El mercado financiero de Argentina experimentó movimientos significativos este jueves, con caídas marcadas tanto en la Bolsa local como en Wall Street. El índice principal S&P Merval disminuyó un 5%, mientras que los ADR y bonos globales de compañías argentinas bajaron hasta un 11,4%, en un contexto de renovación parcial de vencimientos de deuda del Tesoro y la constante presión de elevados tipos de interés.
El retiro de las Letras Fiscales de Liquidez (LEFI) el 10 de julio pasado dejó al mercado sin un indicador claro de tasas, llevando las operaciones entre agentes privados a niveles cercanos al 60% de tasa nominal anual. Esta circunstancia obligó al Tesoro a emitir seis instrumentos de deuda a corto plazo con altos rendimientos, sumando un valor efectivo de 9,15 billones de pesos, los cuales equivalen a aproximadamente 6.963 millones de dólares. La renovación de los pagos vencidos fue del 61,1%, pero las tasas máximas para los plazos cortos estuvieron alrededor del 55%, en contraste con una inflación proyectada para 2025 que ronda el 30%.

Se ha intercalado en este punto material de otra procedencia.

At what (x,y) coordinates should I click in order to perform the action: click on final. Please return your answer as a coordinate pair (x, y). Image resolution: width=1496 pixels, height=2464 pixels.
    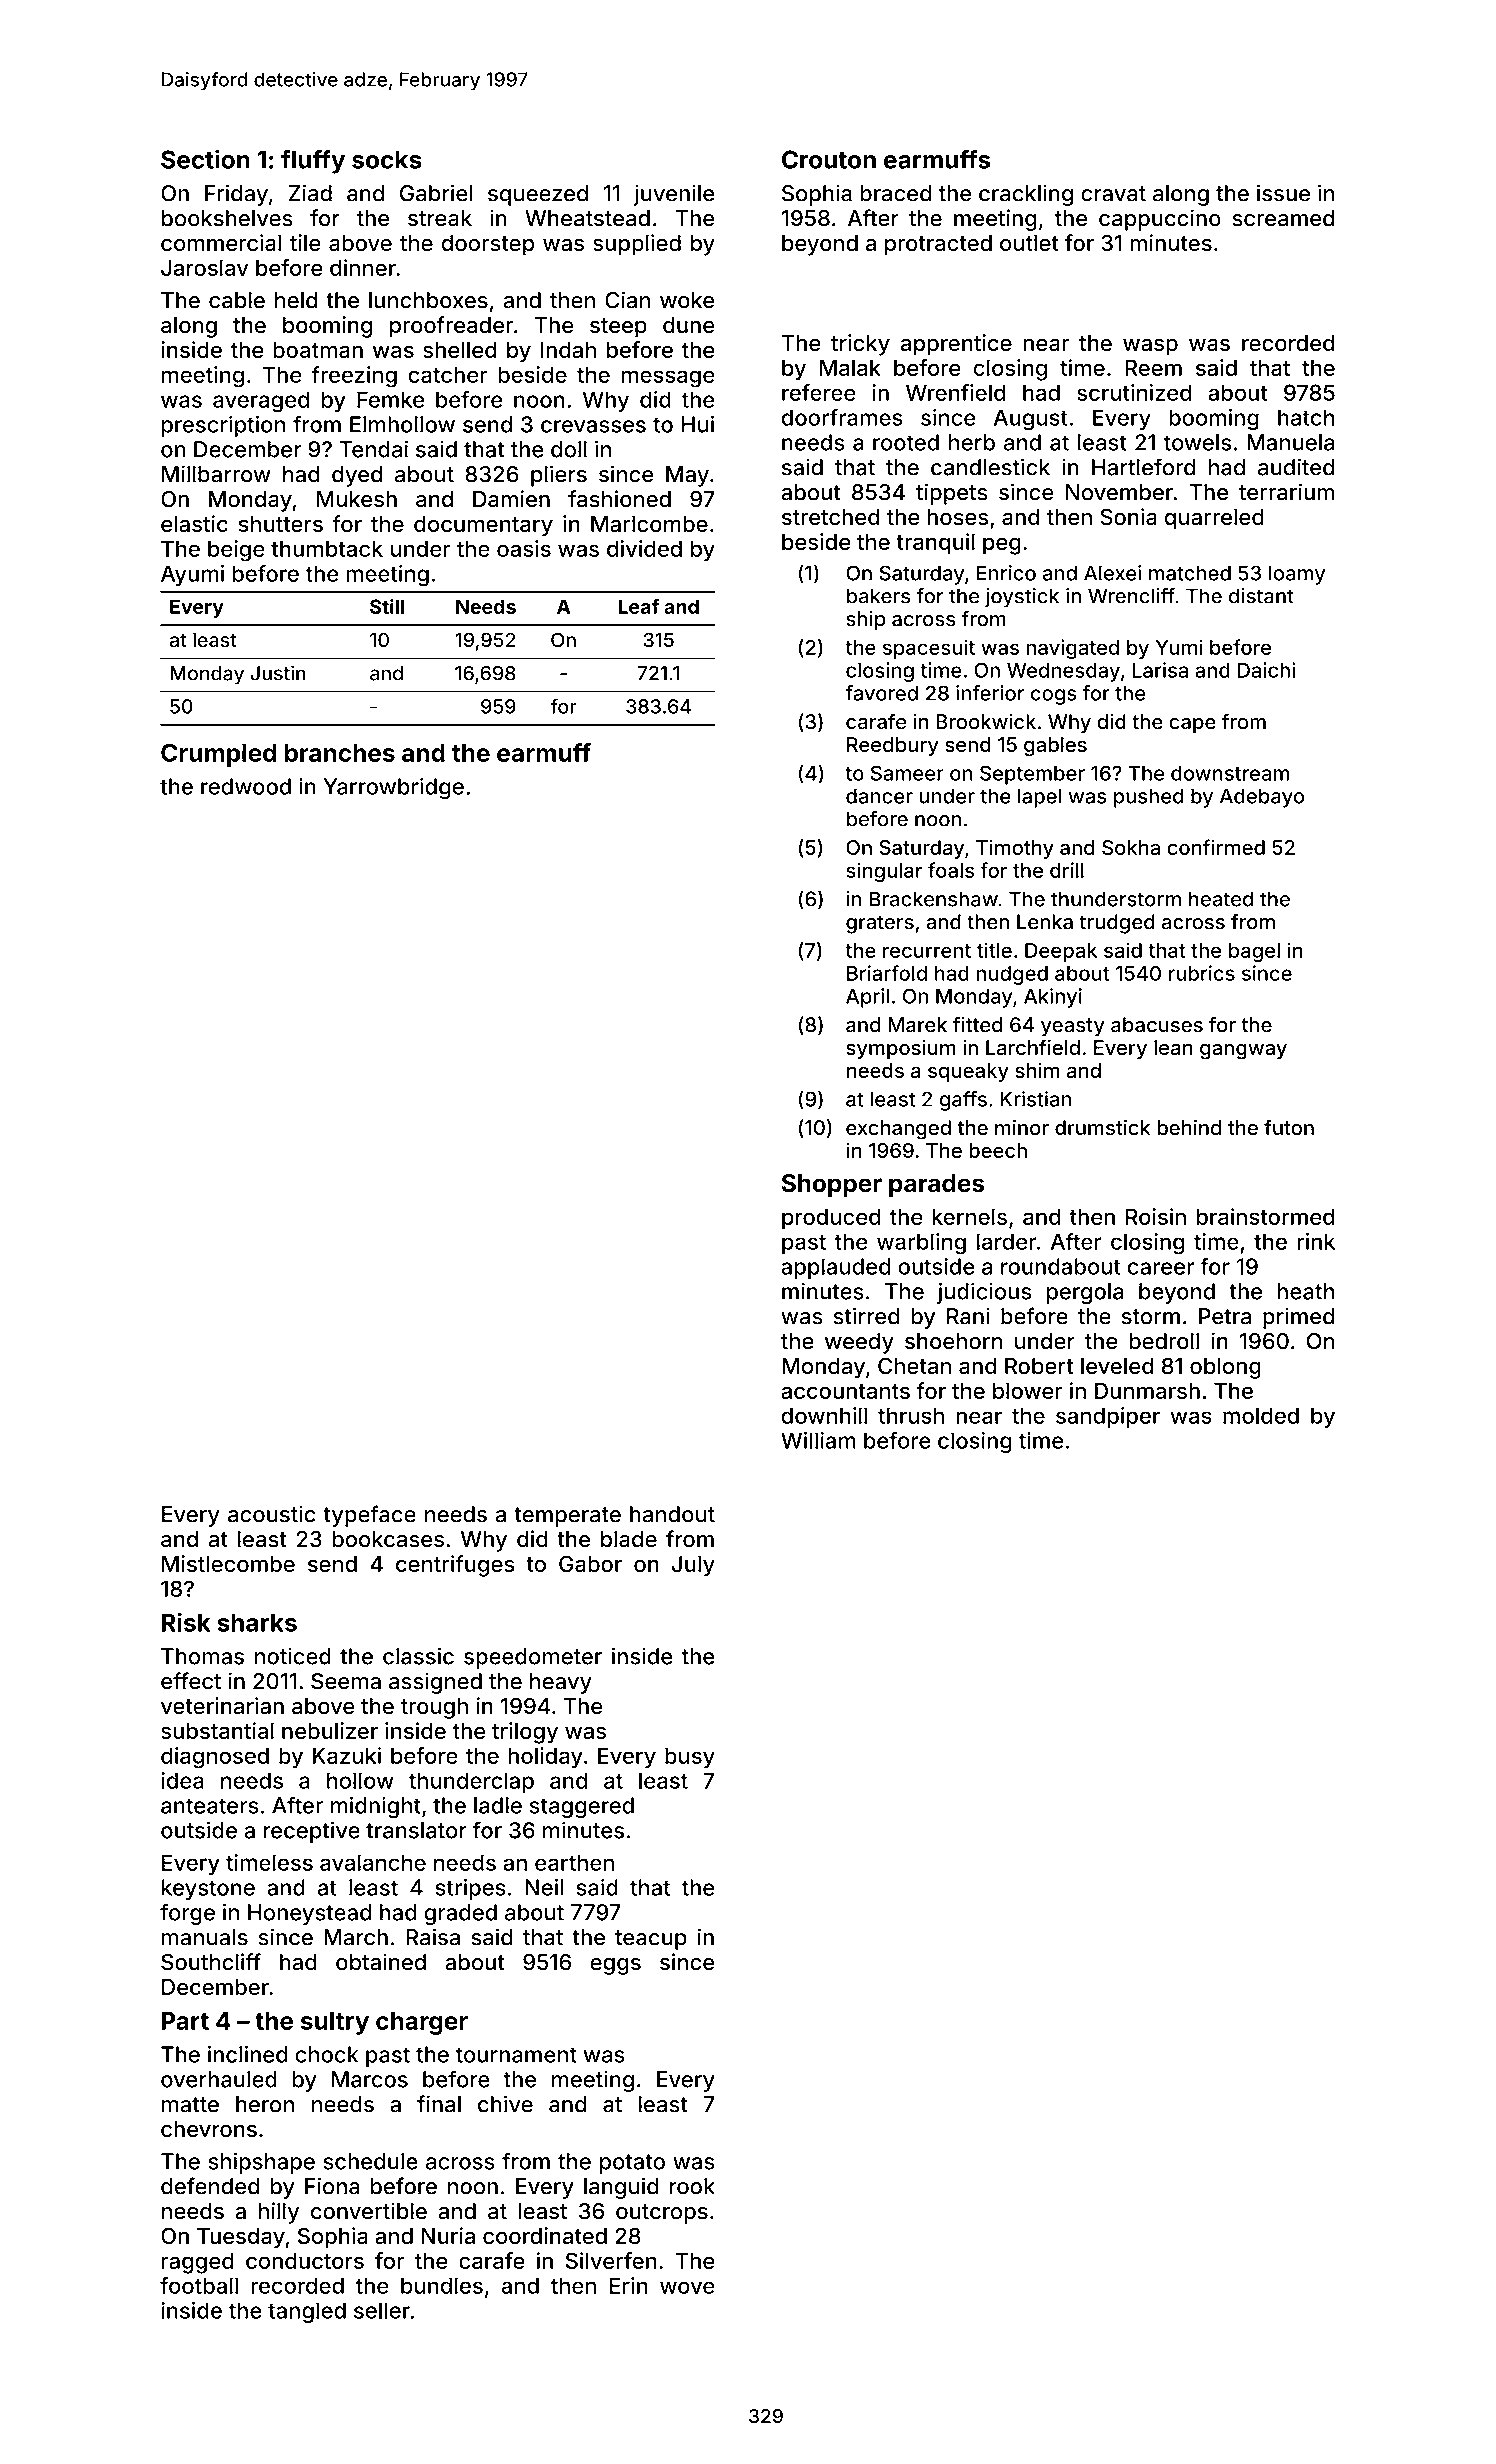
    Looking at the image, I should click on (439, 2104).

Volatilidad de tasas y su impacto en activos de riesgo
Desde la eliminación de las LEFI, el mercado funciona con tasas internas, establecidas por la oferta y demanda de pesos. Esto ha generado una gran variabilidad en las cauciones bursátiles, con rangos diarios que oscilan entre el 30% y el 120% anual. Este jueves, el interés promedio caucionado fue del 65% nominal anual, mostrando la presión sobre la liquidez y la inestabilidad del mercado.
El efecto inmediato de estas tasas elevadas se refleja en la caída de los activos de riesgo. Las acciones de renta variable, tanto locales como ADR en Wall Street, registraron fuertes pérdidas, con Banco Supervielle liderando los retrocesos. Los bonos soberanos en dólares, incluidos Bonares y Globales, mostraron pérdidas promedio del 0,6%.
Inflación y tipo de cambio: elementos extra de incertidumbre
Simultáneamente, el Instituto Nacional de Estadística y Censos (INDEC) comunicó que la inflación de julio se situó en el 1,9%, acumulando un 17,3% en los siete primeros meses del año. La tendencia mensual refleja un aumento respecto al 1,6% de junio y 1,5% de mayo, indicando una aceleración en los precios al consumidor bajo la administración del presidente Javier Milei desde diciembre de 2023.
En el mercado de cambios, el dólar para operaciones mayoristas se cotizó a un mínimo de $1.290, después de haber llegado a $1.374 a finales de julio. La moneda se mantuvo fluctuando entre 1.315 y 1.325 pesos, demostrando una cierta estabilidad, con la demanda sólida en niveles más bajos, lo que podría definir un nuevo nivel mínimo a corto plazo.
Perspectivas y desafíos para el gobierno
Analistas señalan que las altas tasas conspiran contra la inversión en activos de riesgo y aumentan la incertidumbre económica y política. La estrategia oficial de reducir las tasas “endógenamente” requiere una gestión de liquidez precisa, algo que hasta ahora no se ha consolidado, reflejando volatilidad de corto plazo y menor renovación en licitaciones futuras.
El entorno electoral de medio término también intensifica la presión sobre la gestión de la política económica, dado que el partido en el gobierno intenta conservar la estabilidad financiera mientras refuerza su presencia en el Congreso. La mezcla de altas tasas, inflación constante y fluctuaciones en el tipo de cambio crea una situación complicada para los inversores internos y externos, afectando directamente la confianza y las acciones en los mercados.
Escenario y perspectivas para los inversores
La jornada de este jueves evidencia la tensión que enfrentan los mercados financieros argentinos ante el desajuste de liquidez y las altas tasas de interés. La caída de las acciones locales y ADR en Wall Street refleja la sensibilidad de los inversores ante rendimientos elevados y la incertidumbre económica. El desafío del Gobierno será equilibrar tasas, tipo de cambio y financiamiento, mientras los mercados evalúan el efecto de estas medidas sobre la inversión y la actividad económica.